The reason that I bring up le cinéma et nous is because of a new series organized at the French film-blog, Nightswimming, is doing something very similar. Edouard Sivière, who manages Nightswimming, started a series entitled En couverture de(s) Cahiers/Positif: Une couverture à soi, un numéro fétiche, where unlike in le cinéma et nous, where people discussed their cinephilia in relation to movies and movie-theaters, here the contributors are discussing their relationship with Cahiers du Cinéma and/or Positif, with one of its goals of being to explore the magazines with their own histories.

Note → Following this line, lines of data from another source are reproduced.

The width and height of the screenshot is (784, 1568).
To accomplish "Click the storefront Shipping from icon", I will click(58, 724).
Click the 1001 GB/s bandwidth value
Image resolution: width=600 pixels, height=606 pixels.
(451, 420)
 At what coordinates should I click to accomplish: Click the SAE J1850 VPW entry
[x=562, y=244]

So far some of the highlights of the series include: Positif film-critic Fabien Baumann's Un pubis en vitrine, where he talks about a poster of a cover of Positif, that features a nude women from a still of Raul Ruiz's Klimt, that would go on their office window, and he was surprised by peoples
response to it, “I don’t think an issue of Positif has ever had such an
impact on such a varied public.” Phil Siné's contribution is of great
interest as it discusses a readers response to Cahiers as it evolved and grew, and how Cahiers has a way to champion a certain kind of American mainstream cinema, and taking an anti-pedantry position: de Casino à Scream et de Martin Scorsese à Skeet Ulrich. While Oriane Sidre discusses the Septembre 2010 issue of Positif (n°595), Le visage de Yun Junghee, and that issues cover, Poetry by
Lee Chang-Dong, and the magazine's championing of South-Korean cinema, as well as how the
magazine looks today under Michel Ciment. More recently the
contributions are becoming more complex, and esoteric with their
references (which is a good thing) and in the most recent contribution
by Pascal Manuel Heu, "Des Couverture et Trois Couleurs", he even gets reflexive about the whole En couverture series. This is film writing which is pushing the limits of what it can be - a fufillment of the Positif spirit of writing.

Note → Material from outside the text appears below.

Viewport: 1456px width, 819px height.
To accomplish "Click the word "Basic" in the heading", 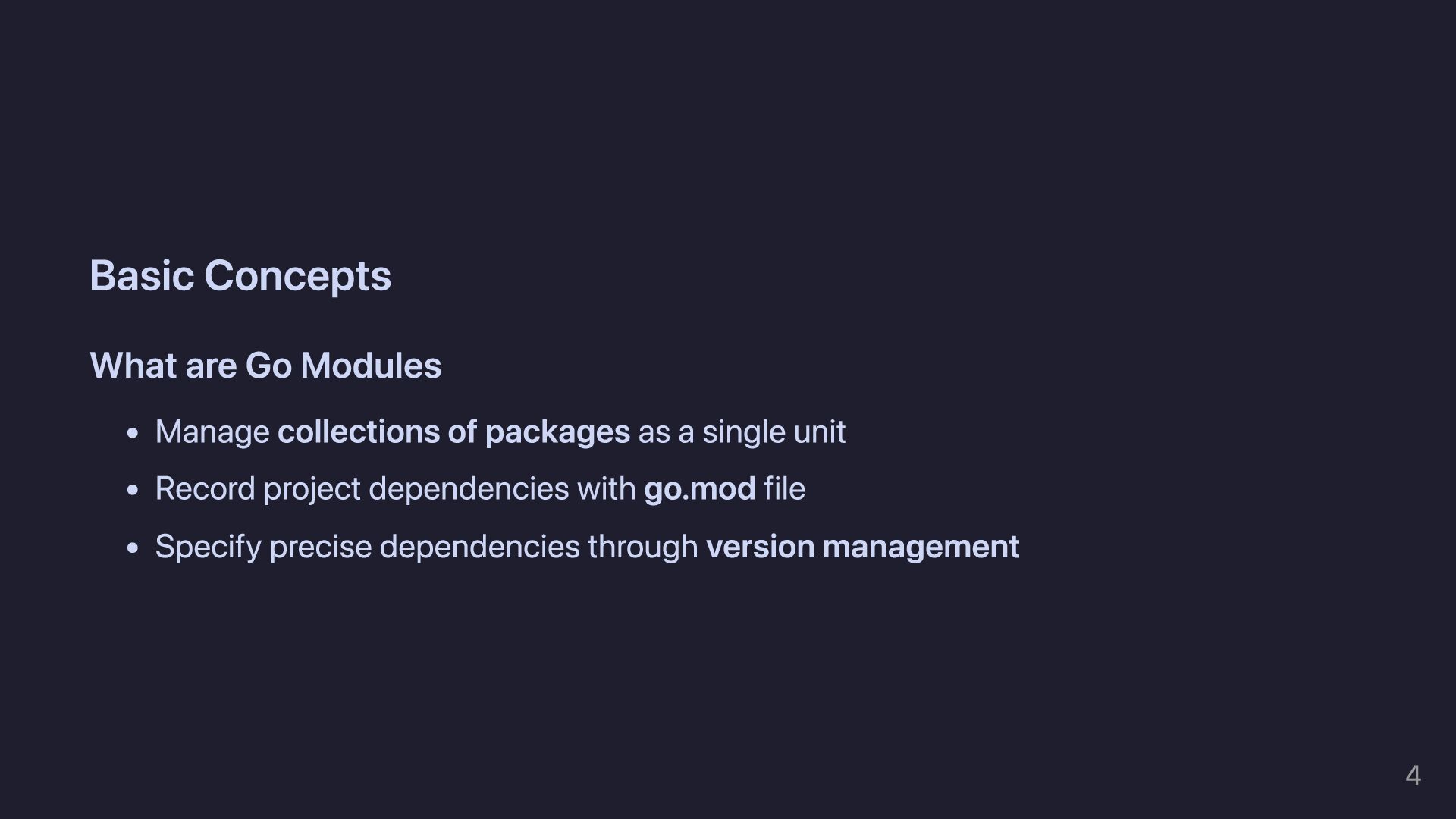I will pyautogui.click(x=142, y=275).
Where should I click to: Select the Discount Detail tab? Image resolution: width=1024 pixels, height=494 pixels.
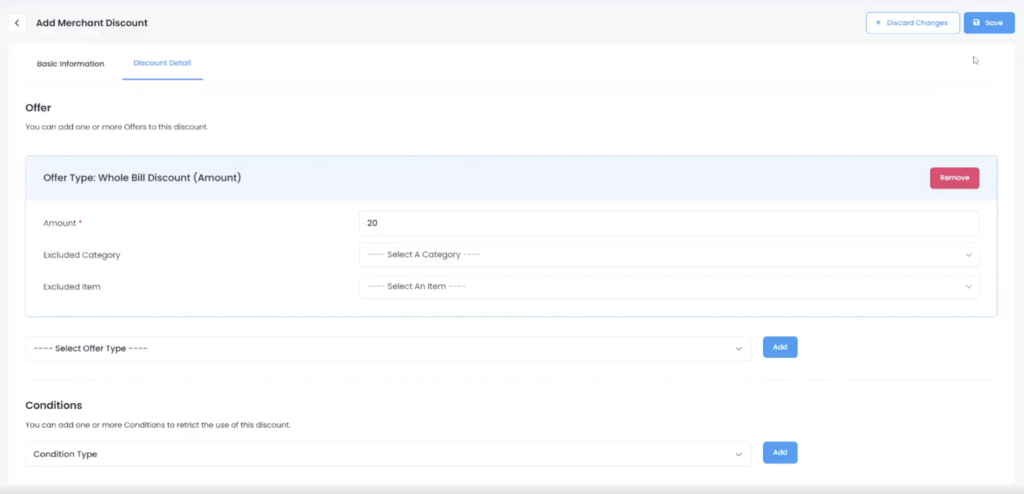coord(162,64)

Good idea to talk about "Le cinéma et nous". And you're right, David, the last one is in the December'82 issue.
ReplyDeleteI'm glad you thought about linking this to my ("our", should I say) "En couverture des Cahiers/Positif". Thank you.
Yeah, the University of Ottawa (where I studied) Library's Positif collection goes as far back as '81, so I'm unfamiliar with its history prior to that. But yeah, discovering "le cinema et nous" was fun, and I just wanted to write about it and the "En couverture" series, which I'm having fun reading.